Description:
The Inverted Row is a bodyweight exercise that targets the upper back, lats, and biceps. This exercise is performed using a bar positioned at waist height. It’s an effective way to build upper body strength and improve posture.
Benefits:
- Strengthens the upper back and lats.
- Engages the biceps and core for stability.
- Helps improve posture and shoulder health.
Profile:
Equipment: | Bar, Ring, or TRX |
Type: | Strength |
Level: | Beginner to Intermediate |
Muscles:
Muscles Worked
- Latissimus Dorsi (Lats)
- Trapezius (Traps)
- Biceps Brachii (Biceps)
Classification:
Utility: | Basic of Auxilary |
Mechanics: | Compound |
Force: | Pull |
Instructions:
- Step 1: Set up a bar at waist height.
- Step 2: Stand facing the bar.
- Step 3: Grasp the bar with both hands, palms facing down, and extend your arms fully.
- Step 4: Walk your feet forward while leaning back to create tension.
- Step 5: Keep your body straight, engage your core, and pull your chest toward the bar by bending your elbows.

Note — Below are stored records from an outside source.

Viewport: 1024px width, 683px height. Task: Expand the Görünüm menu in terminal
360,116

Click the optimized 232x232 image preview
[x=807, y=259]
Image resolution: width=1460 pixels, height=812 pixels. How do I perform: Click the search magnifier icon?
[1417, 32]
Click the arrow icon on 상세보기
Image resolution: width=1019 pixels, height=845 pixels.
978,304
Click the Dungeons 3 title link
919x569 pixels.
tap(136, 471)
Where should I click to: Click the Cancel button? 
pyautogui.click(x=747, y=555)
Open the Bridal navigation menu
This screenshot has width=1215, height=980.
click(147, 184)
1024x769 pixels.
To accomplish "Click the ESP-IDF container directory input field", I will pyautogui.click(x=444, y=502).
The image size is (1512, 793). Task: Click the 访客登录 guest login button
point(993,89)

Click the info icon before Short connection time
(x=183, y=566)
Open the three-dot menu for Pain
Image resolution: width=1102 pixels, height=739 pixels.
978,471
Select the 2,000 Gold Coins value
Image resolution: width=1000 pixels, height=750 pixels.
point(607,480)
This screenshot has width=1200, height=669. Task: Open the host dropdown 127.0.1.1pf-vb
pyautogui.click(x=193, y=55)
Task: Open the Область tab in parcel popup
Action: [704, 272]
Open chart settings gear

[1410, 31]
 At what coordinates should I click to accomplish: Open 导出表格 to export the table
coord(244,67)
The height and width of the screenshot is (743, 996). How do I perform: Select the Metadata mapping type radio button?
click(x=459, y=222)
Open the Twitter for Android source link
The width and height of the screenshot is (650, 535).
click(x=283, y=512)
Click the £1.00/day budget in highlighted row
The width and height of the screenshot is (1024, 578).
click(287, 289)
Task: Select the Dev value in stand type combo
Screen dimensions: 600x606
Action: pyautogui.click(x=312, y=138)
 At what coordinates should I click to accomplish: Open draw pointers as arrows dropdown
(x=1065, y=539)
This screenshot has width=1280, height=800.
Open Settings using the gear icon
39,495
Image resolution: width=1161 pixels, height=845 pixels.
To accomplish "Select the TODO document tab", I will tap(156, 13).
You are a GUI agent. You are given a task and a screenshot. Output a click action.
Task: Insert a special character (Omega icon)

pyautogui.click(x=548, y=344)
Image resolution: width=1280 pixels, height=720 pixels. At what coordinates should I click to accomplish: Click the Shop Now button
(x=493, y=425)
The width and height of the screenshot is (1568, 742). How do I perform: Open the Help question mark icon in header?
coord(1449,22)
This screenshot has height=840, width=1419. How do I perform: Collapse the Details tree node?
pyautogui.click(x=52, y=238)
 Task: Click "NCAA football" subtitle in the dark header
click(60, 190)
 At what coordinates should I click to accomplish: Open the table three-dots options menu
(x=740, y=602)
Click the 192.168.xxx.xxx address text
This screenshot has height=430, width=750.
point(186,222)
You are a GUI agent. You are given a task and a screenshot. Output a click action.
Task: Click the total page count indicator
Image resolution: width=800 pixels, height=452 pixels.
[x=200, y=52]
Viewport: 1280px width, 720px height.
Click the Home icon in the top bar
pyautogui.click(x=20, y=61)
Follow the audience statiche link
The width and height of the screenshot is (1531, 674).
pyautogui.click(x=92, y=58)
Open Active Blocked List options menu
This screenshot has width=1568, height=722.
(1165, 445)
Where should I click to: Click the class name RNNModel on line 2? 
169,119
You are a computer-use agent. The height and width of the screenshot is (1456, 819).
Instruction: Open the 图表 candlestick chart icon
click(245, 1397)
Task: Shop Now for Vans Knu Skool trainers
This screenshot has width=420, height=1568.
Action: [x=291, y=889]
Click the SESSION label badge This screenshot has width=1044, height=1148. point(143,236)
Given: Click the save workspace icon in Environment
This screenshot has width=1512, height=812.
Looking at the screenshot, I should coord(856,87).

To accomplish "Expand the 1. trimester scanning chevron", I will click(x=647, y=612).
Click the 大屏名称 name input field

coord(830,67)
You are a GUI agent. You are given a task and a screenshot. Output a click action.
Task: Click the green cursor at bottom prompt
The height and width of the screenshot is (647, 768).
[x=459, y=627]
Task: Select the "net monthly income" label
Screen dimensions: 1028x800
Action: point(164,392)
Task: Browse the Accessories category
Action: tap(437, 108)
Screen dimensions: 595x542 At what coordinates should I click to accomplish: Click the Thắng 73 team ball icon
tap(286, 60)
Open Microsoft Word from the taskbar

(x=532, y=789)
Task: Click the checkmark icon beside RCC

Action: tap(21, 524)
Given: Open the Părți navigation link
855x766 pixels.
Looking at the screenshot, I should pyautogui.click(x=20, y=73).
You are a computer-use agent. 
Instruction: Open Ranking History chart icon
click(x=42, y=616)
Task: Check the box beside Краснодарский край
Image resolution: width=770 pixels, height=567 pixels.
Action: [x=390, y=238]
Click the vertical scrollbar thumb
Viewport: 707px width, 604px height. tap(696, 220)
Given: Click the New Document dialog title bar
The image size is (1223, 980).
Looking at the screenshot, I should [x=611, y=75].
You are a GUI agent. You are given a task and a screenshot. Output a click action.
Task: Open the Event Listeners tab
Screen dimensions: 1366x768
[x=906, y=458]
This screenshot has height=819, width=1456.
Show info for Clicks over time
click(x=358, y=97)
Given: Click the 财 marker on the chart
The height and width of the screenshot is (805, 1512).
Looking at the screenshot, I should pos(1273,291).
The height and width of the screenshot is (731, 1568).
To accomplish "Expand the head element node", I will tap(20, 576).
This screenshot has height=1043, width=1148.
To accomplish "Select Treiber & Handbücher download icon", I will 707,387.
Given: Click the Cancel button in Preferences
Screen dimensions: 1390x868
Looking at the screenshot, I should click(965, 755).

- Step 6: Squeeze your back muscles and hold the top position for a moment.
- Step 7: Slowly lower your body back to the starting position with control.
- Step 8: Repeat for the desired number of repetitions.
Common Mistakes:
- Using momentum to perform the exercise instead of controlled movements.
- Not keeping the body straight or engaging the core, leading to improper form.
- Allowing the shoulder to shrug or the elbows to flare out during the movement.
Focus on performing the Inverted Row with strict form and controlled motions to effectively target the upper back and lats while minimizing the risk of injury.
Variations
Additional Information:
The Inverted Row is a valuable exercise for building upper body strength and improving posture. It can be a beneficial addition to your strength training routine.